:: Exercise ::
Write out again each line of the material below, unchanged, from the first one to the line that holds "Le persone (418, 2344)".

:: The data ::
○ ○ ○ ○ ○ ○ ○

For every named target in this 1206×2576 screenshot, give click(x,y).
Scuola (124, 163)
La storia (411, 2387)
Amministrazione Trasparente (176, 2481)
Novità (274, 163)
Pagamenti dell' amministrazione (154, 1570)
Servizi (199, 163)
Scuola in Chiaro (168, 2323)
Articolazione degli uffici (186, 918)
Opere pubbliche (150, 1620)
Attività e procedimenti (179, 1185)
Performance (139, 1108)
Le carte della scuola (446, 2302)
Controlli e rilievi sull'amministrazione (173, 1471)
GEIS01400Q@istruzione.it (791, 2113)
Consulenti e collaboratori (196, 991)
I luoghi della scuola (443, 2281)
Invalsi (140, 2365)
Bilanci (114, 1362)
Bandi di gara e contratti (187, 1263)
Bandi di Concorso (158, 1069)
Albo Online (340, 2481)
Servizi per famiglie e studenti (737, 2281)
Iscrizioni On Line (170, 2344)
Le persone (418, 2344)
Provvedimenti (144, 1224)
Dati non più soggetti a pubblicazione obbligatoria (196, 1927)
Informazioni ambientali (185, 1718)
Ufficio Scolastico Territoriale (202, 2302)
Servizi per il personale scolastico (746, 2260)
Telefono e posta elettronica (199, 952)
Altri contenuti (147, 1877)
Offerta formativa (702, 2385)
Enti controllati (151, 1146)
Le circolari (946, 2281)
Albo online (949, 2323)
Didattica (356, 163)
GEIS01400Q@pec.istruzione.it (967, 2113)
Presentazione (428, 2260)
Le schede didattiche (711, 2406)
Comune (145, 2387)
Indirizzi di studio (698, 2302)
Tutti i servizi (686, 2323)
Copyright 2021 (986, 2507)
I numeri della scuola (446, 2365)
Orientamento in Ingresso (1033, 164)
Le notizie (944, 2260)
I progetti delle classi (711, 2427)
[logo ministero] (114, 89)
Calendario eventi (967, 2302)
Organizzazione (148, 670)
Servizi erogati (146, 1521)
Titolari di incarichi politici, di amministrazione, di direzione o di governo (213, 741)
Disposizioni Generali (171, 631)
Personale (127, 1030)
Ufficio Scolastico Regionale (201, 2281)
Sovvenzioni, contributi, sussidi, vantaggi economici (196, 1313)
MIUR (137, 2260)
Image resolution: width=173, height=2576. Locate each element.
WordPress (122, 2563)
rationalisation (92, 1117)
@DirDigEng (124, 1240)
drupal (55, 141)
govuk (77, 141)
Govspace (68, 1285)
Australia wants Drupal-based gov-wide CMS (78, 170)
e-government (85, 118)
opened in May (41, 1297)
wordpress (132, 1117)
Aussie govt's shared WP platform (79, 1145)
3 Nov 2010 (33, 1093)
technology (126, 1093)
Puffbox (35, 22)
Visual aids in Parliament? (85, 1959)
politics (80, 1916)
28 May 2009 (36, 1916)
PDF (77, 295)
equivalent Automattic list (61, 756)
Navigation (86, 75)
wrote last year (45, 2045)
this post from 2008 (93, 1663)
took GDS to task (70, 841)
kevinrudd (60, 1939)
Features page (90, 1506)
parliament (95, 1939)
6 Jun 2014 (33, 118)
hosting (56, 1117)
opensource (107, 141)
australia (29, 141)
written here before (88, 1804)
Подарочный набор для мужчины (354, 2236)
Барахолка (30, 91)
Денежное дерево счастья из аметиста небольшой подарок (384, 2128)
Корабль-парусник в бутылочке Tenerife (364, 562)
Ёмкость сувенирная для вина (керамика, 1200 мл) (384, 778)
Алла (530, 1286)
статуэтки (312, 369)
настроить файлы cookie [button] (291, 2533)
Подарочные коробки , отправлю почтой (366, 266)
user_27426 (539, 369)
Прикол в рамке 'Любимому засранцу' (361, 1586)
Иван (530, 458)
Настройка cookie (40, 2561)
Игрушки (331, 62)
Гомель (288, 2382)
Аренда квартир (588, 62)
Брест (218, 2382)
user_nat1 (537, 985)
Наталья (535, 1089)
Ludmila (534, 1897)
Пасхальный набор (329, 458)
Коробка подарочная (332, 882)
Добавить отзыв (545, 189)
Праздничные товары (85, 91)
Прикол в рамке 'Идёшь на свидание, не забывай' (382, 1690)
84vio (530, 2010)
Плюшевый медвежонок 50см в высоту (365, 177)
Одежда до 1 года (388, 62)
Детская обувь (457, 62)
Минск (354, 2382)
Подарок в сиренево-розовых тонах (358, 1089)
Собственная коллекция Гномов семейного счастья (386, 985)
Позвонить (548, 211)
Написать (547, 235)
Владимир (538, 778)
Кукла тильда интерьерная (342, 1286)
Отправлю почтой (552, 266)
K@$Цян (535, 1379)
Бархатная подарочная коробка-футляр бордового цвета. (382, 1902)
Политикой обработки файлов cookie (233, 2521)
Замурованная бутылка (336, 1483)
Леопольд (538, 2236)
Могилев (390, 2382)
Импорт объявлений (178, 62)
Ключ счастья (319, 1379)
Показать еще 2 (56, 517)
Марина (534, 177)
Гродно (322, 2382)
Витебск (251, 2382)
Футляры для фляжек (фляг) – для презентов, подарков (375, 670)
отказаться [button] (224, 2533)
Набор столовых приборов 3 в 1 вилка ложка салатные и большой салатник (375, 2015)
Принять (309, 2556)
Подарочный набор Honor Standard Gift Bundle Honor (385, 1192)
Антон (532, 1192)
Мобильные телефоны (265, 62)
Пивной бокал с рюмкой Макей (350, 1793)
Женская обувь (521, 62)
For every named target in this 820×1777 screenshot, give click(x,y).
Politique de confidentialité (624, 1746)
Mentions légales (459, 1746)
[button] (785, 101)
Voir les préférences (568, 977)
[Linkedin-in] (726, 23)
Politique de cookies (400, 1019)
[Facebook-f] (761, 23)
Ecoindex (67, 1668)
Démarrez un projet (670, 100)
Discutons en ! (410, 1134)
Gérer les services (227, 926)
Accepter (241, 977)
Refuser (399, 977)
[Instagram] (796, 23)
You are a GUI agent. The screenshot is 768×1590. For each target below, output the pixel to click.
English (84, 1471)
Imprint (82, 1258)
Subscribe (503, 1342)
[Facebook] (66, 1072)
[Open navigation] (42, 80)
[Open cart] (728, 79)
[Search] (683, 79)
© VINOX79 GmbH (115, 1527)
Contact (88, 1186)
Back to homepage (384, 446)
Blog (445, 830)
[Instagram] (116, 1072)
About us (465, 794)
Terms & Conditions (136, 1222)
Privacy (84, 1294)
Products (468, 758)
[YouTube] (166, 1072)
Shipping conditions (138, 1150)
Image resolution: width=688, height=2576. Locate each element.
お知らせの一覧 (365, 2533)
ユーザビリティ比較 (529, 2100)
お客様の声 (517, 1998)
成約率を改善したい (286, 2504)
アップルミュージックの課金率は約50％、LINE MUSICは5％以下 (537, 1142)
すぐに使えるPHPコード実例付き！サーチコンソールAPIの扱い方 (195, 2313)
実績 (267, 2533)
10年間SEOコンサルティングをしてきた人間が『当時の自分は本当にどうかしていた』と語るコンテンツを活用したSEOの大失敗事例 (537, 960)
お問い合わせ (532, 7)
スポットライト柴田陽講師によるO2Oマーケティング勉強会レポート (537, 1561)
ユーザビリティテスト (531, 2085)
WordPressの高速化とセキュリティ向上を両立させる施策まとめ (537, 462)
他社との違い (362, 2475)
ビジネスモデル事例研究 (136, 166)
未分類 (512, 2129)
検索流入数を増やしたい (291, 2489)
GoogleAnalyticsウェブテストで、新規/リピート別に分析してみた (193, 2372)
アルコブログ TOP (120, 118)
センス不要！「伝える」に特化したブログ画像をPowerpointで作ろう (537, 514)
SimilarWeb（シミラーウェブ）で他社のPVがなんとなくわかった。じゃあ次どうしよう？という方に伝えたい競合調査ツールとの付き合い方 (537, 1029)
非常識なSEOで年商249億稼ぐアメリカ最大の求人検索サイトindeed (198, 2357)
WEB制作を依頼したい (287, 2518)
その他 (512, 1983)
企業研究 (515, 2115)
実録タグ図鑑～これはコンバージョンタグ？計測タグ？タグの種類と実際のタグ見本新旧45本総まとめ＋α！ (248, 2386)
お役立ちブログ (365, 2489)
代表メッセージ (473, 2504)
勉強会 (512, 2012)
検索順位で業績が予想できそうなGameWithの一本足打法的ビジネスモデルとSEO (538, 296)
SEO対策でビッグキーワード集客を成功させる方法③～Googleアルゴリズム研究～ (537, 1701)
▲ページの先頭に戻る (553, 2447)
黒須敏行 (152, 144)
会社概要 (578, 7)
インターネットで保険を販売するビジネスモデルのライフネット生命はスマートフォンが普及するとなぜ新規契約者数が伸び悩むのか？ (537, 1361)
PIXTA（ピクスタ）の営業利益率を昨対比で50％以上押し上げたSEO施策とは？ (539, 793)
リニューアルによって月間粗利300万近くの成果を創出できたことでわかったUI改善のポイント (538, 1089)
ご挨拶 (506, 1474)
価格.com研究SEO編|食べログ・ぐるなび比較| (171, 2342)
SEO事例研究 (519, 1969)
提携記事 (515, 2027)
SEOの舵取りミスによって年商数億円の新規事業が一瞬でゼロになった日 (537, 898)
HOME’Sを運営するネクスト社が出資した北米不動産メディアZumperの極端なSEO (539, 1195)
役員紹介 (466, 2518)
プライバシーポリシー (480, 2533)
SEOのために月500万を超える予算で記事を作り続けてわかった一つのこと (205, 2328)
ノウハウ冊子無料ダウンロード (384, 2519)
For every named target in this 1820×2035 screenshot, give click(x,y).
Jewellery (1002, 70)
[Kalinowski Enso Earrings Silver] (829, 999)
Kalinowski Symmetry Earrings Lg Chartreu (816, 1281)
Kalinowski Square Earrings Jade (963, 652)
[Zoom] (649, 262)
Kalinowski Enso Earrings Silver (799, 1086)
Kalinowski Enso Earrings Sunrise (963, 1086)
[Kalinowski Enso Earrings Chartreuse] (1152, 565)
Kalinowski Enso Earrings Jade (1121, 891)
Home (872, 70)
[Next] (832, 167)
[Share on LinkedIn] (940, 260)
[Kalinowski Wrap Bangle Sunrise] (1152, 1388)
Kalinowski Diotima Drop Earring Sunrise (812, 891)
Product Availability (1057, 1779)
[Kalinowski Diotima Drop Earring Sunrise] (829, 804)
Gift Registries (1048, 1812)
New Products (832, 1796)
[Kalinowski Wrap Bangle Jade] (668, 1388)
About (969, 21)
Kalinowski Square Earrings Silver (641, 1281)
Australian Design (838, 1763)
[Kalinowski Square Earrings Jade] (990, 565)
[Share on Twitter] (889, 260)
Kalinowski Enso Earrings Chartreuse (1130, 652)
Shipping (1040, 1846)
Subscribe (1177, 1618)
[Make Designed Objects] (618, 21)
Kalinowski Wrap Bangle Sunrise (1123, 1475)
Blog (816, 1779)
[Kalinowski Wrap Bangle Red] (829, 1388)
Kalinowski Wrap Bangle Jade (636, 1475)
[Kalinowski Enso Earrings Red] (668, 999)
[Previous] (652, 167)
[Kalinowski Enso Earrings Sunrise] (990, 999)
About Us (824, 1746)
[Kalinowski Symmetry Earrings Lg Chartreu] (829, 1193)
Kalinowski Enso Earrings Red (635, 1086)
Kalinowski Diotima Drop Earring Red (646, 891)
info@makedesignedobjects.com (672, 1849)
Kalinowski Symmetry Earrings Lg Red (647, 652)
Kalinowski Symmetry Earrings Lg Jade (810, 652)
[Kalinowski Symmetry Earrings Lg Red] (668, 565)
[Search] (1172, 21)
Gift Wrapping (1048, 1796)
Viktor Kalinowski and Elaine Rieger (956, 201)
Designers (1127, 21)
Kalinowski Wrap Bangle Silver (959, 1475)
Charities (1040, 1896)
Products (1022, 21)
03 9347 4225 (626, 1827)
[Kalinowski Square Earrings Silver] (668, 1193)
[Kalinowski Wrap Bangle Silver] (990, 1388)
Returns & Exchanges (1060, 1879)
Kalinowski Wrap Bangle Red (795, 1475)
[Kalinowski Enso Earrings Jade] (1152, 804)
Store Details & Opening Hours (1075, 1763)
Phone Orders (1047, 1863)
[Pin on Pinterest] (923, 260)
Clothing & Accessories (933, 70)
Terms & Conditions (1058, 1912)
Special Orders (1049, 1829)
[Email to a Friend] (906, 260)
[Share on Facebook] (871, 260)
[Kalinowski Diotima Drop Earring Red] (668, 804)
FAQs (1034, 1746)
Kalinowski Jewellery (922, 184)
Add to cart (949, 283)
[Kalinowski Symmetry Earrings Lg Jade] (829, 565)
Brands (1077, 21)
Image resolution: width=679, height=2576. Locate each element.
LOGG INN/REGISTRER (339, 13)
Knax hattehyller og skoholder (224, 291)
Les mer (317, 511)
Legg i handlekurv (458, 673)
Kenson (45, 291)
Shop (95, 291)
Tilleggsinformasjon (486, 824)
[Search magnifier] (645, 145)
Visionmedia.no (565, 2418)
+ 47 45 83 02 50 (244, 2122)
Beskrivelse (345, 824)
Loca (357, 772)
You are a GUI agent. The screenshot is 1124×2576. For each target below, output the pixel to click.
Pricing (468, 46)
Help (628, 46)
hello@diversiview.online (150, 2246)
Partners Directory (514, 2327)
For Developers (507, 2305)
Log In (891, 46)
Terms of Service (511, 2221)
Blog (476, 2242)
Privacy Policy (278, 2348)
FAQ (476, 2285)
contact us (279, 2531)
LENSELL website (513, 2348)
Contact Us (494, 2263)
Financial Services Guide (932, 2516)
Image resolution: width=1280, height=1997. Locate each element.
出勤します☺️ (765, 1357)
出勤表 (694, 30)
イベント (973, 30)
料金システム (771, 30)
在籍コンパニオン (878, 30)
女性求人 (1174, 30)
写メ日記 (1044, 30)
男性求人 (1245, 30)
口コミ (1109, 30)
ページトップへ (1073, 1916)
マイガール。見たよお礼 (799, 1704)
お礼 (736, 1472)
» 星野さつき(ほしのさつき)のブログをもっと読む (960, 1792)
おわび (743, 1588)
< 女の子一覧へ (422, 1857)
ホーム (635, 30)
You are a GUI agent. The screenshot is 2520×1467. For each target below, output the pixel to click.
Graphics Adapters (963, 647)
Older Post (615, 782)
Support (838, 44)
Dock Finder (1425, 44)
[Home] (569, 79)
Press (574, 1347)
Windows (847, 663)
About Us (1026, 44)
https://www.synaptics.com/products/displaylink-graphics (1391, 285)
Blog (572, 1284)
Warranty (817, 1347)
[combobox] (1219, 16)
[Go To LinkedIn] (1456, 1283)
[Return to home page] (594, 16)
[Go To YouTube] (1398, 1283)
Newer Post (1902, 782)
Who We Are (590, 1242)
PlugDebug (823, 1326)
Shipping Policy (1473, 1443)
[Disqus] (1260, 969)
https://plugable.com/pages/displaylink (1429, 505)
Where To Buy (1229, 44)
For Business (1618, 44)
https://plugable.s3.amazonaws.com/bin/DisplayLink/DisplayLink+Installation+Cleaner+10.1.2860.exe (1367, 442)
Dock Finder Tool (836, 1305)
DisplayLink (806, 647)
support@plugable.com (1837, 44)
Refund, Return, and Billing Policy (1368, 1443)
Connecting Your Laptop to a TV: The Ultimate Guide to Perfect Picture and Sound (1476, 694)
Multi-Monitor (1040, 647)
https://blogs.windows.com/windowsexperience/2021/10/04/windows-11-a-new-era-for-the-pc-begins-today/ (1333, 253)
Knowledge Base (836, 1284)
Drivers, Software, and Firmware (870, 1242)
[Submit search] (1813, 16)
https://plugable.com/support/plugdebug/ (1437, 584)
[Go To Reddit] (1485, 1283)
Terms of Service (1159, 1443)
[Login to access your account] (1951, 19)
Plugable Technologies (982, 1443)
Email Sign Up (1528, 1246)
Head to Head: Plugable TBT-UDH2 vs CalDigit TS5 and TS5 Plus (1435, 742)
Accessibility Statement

○ ○ ○ ○ ○ ○ ○

:: Answer space ::
For every named target in this 1206×2576 screenshot, give click(x,y).
Scuola (124, 163)
La storia (411, 2387)
Amministrazione Trasparente (176, 2481)
Novità (274, 163)
Pagamenti dell' amministrazione (154, 1570)
Servizi (199, 163)
Scuola in Chiaro (168, 2323)
Articolazione degli uffici (186, 918)
Opere pubbliche (150, 1620)
Attività e procedimenti (179, 1185)
Performance (139, 1108)
Le carte della scuola (446, 2302)
Controlli e rilievi sull'amministrazione (173, 1471)
GEIS01400Q@istruzione.it (791, 2113)
Consulenti e collaboratori (196, 991)
I luoghi della scuola (443, 2281)
Invalsi (140, 2365)
Bilanci (114, 1362)
Bandi di gara e contratti (187, 1263)
Bandi di Concorso (158, 1069)
Albo Online (340, 2481)
Servizi per famiglie e studenti (737, 2281)
Iscrizioni On Line (170, 2344)
Le persone (418, 2344)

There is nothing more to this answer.